# Directions for this task:
Copy out the records below word for word, starting at the line that contains "The width and" and continuing through the last line of the records. Leave the pictures out of your copy.

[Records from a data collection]
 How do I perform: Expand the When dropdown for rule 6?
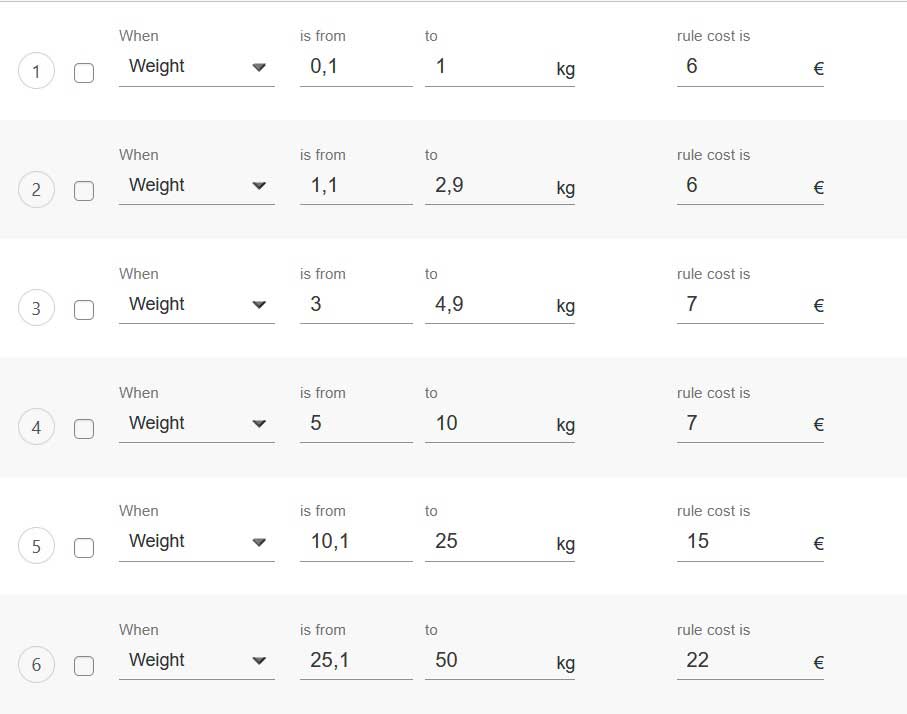click(x=196, y=661)
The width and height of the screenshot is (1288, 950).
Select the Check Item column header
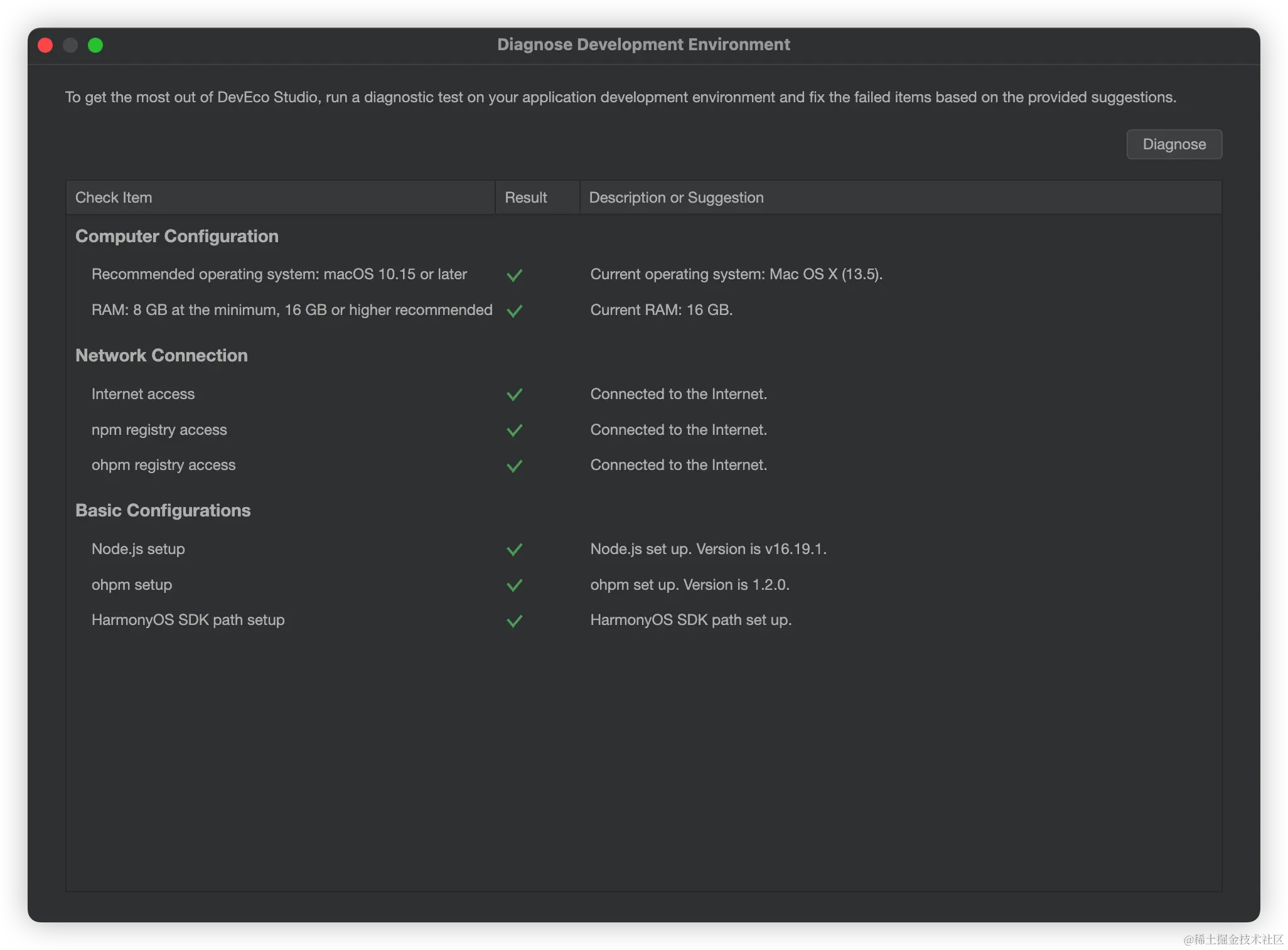(114, 198)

# The output:
The width and height of the screenshot is (1288, 950).
Select the Check Item column header
(114, 198)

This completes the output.